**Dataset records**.
---------------

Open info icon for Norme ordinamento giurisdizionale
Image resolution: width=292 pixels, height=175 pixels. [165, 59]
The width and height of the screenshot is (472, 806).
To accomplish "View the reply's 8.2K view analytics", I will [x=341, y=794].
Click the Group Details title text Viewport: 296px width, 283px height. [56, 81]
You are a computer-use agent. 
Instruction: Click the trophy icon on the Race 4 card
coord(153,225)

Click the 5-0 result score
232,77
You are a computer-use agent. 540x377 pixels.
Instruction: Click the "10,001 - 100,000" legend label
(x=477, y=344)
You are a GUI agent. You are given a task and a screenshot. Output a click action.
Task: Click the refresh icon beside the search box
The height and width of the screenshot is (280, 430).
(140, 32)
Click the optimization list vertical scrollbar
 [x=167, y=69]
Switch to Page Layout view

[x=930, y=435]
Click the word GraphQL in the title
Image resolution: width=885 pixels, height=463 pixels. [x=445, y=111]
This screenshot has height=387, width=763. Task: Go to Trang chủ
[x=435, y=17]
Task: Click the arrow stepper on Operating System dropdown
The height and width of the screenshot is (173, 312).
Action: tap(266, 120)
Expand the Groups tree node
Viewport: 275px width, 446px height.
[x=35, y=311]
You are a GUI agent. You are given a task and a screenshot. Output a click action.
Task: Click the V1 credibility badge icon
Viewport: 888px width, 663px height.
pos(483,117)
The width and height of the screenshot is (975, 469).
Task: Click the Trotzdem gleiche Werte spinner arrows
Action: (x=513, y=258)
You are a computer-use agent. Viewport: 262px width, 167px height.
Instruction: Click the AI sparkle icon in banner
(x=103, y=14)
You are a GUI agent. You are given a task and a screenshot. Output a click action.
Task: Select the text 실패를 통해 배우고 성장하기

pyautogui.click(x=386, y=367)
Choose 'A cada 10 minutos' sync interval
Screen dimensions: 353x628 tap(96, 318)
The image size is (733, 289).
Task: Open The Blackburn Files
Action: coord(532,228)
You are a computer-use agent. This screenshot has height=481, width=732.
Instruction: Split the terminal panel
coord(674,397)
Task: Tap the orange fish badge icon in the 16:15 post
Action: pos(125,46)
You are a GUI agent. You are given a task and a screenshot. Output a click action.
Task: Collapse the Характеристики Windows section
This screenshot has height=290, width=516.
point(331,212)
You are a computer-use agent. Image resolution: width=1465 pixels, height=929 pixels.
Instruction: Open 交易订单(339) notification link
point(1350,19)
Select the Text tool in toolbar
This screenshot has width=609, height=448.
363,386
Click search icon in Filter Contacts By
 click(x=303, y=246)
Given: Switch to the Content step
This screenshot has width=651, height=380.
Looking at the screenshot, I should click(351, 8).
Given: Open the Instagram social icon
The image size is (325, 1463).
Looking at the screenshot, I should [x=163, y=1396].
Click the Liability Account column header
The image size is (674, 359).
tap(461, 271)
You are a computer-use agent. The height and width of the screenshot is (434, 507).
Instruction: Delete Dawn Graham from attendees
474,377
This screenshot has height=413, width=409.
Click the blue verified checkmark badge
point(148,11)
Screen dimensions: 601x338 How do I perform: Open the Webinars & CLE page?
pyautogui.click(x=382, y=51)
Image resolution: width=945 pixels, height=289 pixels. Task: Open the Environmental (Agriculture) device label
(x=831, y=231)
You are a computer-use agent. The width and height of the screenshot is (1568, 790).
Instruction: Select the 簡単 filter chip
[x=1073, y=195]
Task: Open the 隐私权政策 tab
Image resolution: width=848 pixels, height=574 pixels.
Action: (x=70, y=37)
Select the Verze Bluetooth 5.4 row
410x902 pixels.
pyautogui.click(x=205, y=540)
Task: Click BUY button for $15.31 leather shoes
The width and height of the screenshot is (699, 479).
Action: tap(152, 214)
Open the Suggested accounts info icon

---------------

**EXERCISE DIRECTIONS**.
Update the entries above by changing every "computer-use agent" to "desktop automation agent" and keeping all other text the same.

**FULL RESPONSE**.
Open info icon for Norme ordinamento giurisdizionale
Image resolution: width=292 pixels, height=175 pixels. [165, 59]
The width and height of the screenshot is (472, 806).
To accomplish "View the reply's 8.2K view analytics", I will [x=341, y=794].
Click the Group Details title text Viewport: 296px width, 283px height. [56, 81]
You are a desktop automation agent. 
Instruction: Click the trophy icon on the Race 4 card
coord(153,225)

Click the 5-0 result score
232,77
You are a desktop automation agent. 540x377 pixels.
Instruction: Click the "10,001 - 100,000" legend label
(x=477, y=344)
You are a GUI agent. You are given a task and a screenshot. Output a click action.
Task: Click the refresh icon beside the search box
The height and width of the screenshot is (280, 430).
(140, 32)
Click the optimization list vertical scrollbar
 [x=167, y=69]
Switch to Page Layout view

[x=930, y=435]
Click the word GraphQL in the title
Image resolution: width=885 pixels, height=463 pixels. [x=445, y=111]
This screenshot has height=387, width=763. Task: Go to Trang chủ
[x=435, y=17]
Task: Click the arrow stepper on Operating System dropdown
The height and width of the screenshot is (173, 312).
Action: tap(266, 120)
Expand the Groups tree node
Viewport: 275px width, 446px height.
[x=35, y=311]
You are a GUI agent. You are given a task and a screenshot. Output a click action.
Task: Click the V1 credibility badge icon
Viewport: 888px width, 663px height.
pos(483,117)
The width and height of the screenshot is (975, 469).
Task: Click the Trotzdem gleiche Werte spinner arrows
Action: (x=513, y=258)
You are a desktop automation agent. Viewport: 262px width, 167px height.
Instruction: Click the AI sparkle icon in banner
(x=103, y=14)
You are a GUI agent. You are given a task and a screenshot. Output a click action.
Task: Select the text 실패를 통해 배우고 성장하기

pyautogui.click(x=386, y=367)
Choose 'A cada 10 minutos' sync interval
Screen dimensions: 353x628 tap(96, 318)
The image size is (733, 289).
Task: Open The Blackburn Files
Action: coord(532,228)
You are a desktop automation agent. This screenshot has height=481, width=732.
Instruction: Split the terminal panel
coord(674,397)
Task: Tap the orange fish badge icon in the 16:15 post
Action: pos(125,46)
You are a GUI agent. You are given a task and a screenshot. Output a click action.
Task: Collapse the Характеристики Windows section
This screenshot has height=290, width=516.
point(331,212)
You are a desktop automation agent. Image resolution: width=1465 pixels, height=929 pixels.
Instruction: Open 交易订单(339) notification link
point(1350,19)
Select the Text tool in toolbar
This screenshot has width=609, height=448.
363,386
Click search icon in Filter Contacts By
 click(x=303, y=246)
Given: Switch to the Content step
This screenshot has width=651, height=380.
Looking at the screenshot, I should click(351, 8).
Given: Open the Instagram social icon
The image size is (325, 1463).
Looking at the screenshot, I should [x=163, y=1396].
Click the Liability Account column header
The image size is (674, 359).
tap(461, 271)
You are a desktop automation agent. The height and width of the screenshot is (434, 507).
Instruction: Delete Dawn Graham from attendees
474,377
This screenshot has height=413, width=409.
Click the blue verified checkmark badge
point(148,11)
Screen dimensions: 601x338 How do I perform: Open the Webinars & CLE page?
pyautogui.click(x=382, y=51)
Image resolution: width=945 pixels, height=289 pixels. Task: Open the Environmental (Agriculture) device label
(x=831, y=231)
You are a desktop automation agent. The width and height of the screenshot is (1568, 790).
Instruction: Select the 簡単 filter chip
[x=1073, y=195]
Task: Open the 隐私权政策 tab
Image resolution: width=848 pixels, height=574 pixels.
Action: (x=70, y=37)
Select the Verze Bluetooth 5.4 row
410x902 pixels.
pyautogui.click(x=205, y=540)
Task: Click BUY button for $15.31 leather shoes
The width and height of the screenshot is (699, 479).
Action: tap(152, 214)
Open the Suggested accounts info icon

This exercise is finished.